Can we postpone each of the child issues and paste a message to not work on them yet? We don't want novices to invest effort only to haveg the patches rejected for scoping issues.
There are two kinds of spelling errors: Code spelling errors and comment spelling errors. Comment spelling errors don't need dedicated issues. Code spelling errors probably do.
Comment #24
xjmSince we have a 50 K patch already in #3138718: Convert British English spellings to American English, for the umpteenth time, I think we should at least resolve that one and reroll the word list accordingly rather than postponing it until it goes stale.
Comment #25
xjmThe way I would do this is create issues in stages. Start with an obvious cluster, and/or something that requires API changes, and file issues for those. Whittle the list down by the significant clusters first, splitting those into smaller issues if they are too unwieldy, and then work on what is left. That way, we don't spend too much time filing and committing issues for one typo.
Comment #26
jungle#3138778: Fix "Nourriture" relevant typos in core
#3138783: Fix "Partially" relevant typos in core
#3138772: Fix "Disable" relevant typos in core
#3138789: Fix "blockquote" relevant typos in core
Would be appreciated if committers could help to remove my credits from the above issues. They made me reached the milestone of 100 credits in Core yesterday and I hoped that I could get 100 credits in Core before the Drupal 9 release day. But I am not happy with it. It's a behaviour of credit gaming, I did file issue only by copying/pasting/quoting, I should not be giving credits.
Thanks!
Comment #27
catchPosting an issue is fine for issue credit, even for trivial issues, it takes more work than some RTBCs.
The thing that could have been done differently here is grouping all the straightforward spelling errors into larger patches (i.e. by phpdoc, by test content, then one for variable and method names) to have a smaller number of issues.
Comment #28
xjmAgreed with #27; sometimes, posting the issue is most of the work so we give credit for a helpful initial issue writeup. Especially for the first few children of a large meta. Yours had clear instructions, included references, etc. so it is a worthwhile contribution.
Since there were issues at RTBC already because we didn't manage to postpone them fast enough, it was less emotional labor to just commit the ones that only needed to fix a single typo, even though that's not something we'd credit normally.
What I suggest we do after those simple issues are in is update the patch dictionary (or the committed one if the issue is in by then). Then, take that file and:
Start by creating a sub-list of things that are definitely real words in Drupal and relevant technologies, like "Bartik", "Behat", "Buytaert", etc. Post that list on this issue and get consensus on it.
Write a script that loops over the rest of the list, looks for the matches with
grep -ri
to see what the context is, and store that output after the word.Post that document to the issue, so we can review it together.
Use that information to add any additional items to the dictionary from #1 that are appropriate based on the added context.
Group the patches according to the scope guidelines, e.g., one patch to fix
testMethodsThatareIncorrectlyCamelCased()
, one patch to fix all the one-off typos in documentation that don't appear in any UIs or APIs, individual patches as appropriate to deprecate spelling errors in APIs on a per-API basis, one patch per functional bug to fix said bug with test coverage, etc.File issues for those, starting with a few at a time to make sure the issue scopes make sense.

▶ INFORMATION SHOWN:
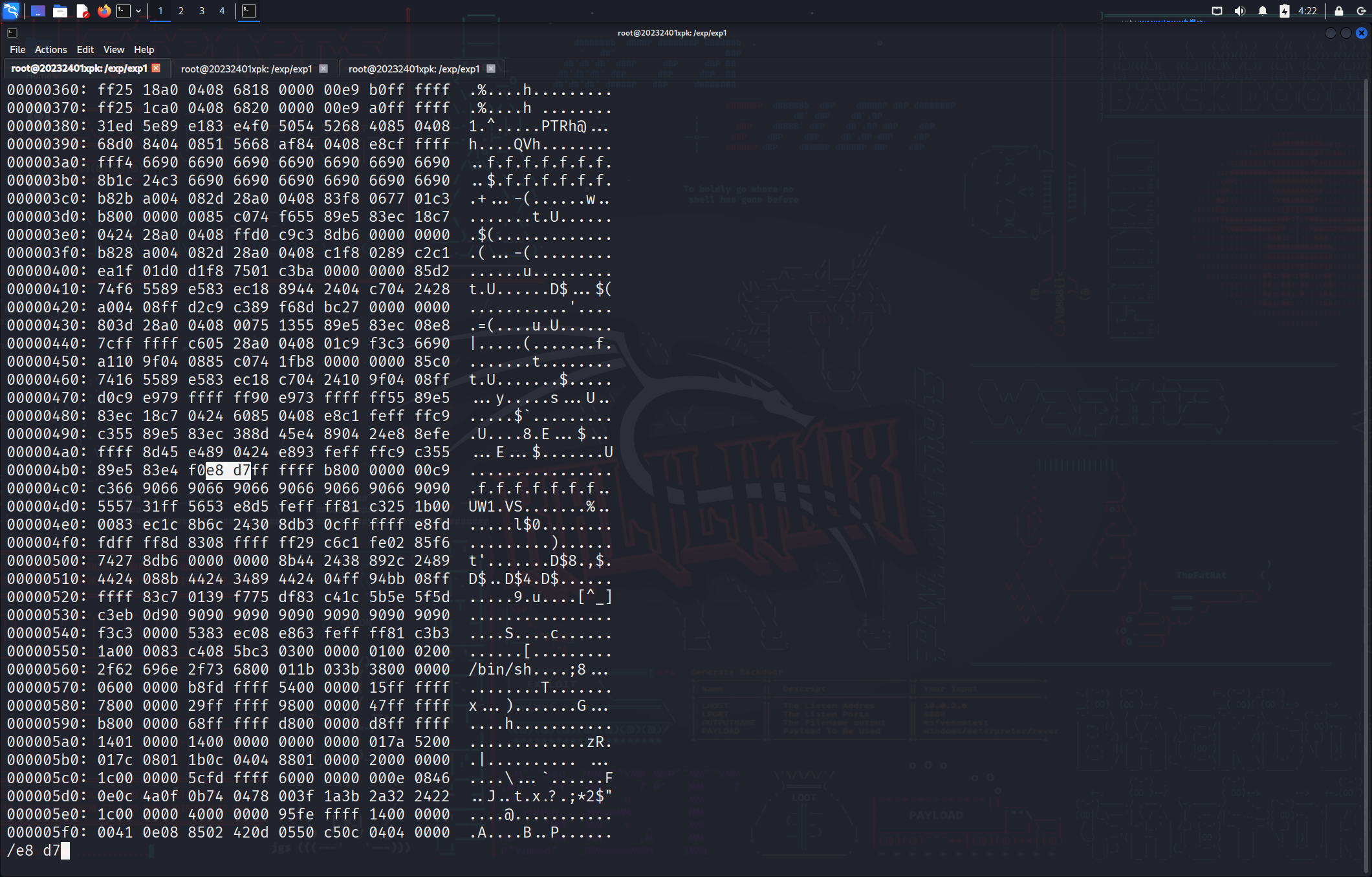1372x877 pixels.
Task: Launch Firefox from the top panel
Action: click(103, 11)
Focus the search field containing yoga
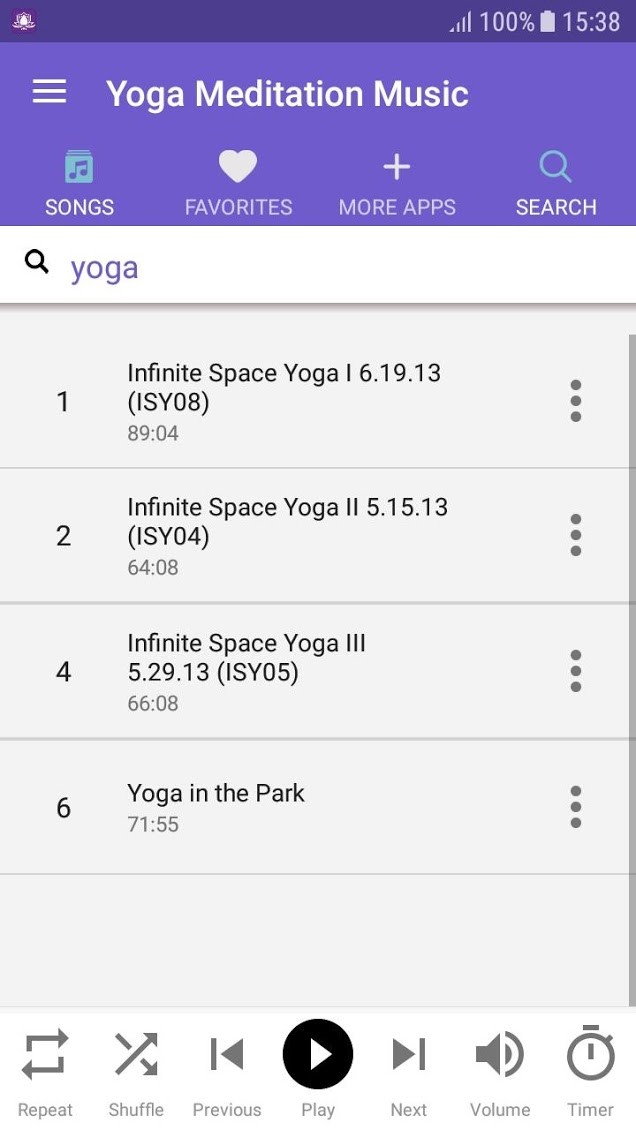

▶ TASKS:
• a. Do these statements agree with the Drupal spelling thread? Answer yes or no for each, quoting the words from the thread that decide it.
(i) Comment spelling errors need their own dedicated issues.
(ii) Posting an issue earns issue credit even when the issue is trivial.
(iii) Issue #3138718 converts American English spellings to British English.
• b. Write out again the part of the Drupal spelling thread from "Use that information" up to and including "scopes make sense.".
• c. Answer these questions from the Drupal spelling thread:
(i) How many credits in Core did jungle reach the day before?
(ii) Which three words are given as examples of real words in Drupal and related technologies?
(iii) What size is the patch already posted in #3138718?

▶ FULL ANSWERS:
• a.
(i) No: "Comment spelling errors don't need dedicated issues."
(ii) Yes: "Posting an issue is fine for issue credit, even for trivial issues"
(iii) No: "Convert British English spellings to American English"

• b.
Use that information to add any additional items to the dictionary from #1 that are appropriate based on the added context.
Group the patches according to the scope guidelines, e.g., one patch to fix
testMethodsThatareIncorrectlyCamelCased()
, one patch to fix all the one-off typos in documentation that don't appear in any UIs or APIs, individual patches as appropriate to deprecate spelling errors in APIs on a per-API basis, one patch per functional bug to fix said bug with test coverage, etc.File issues for those, starting with a few at a time to make sure the issue scopes make sense.

• c.
(i) 100 credits
(ii) "Bartik", "Behat", and "Buytaert"
(iii) 50 K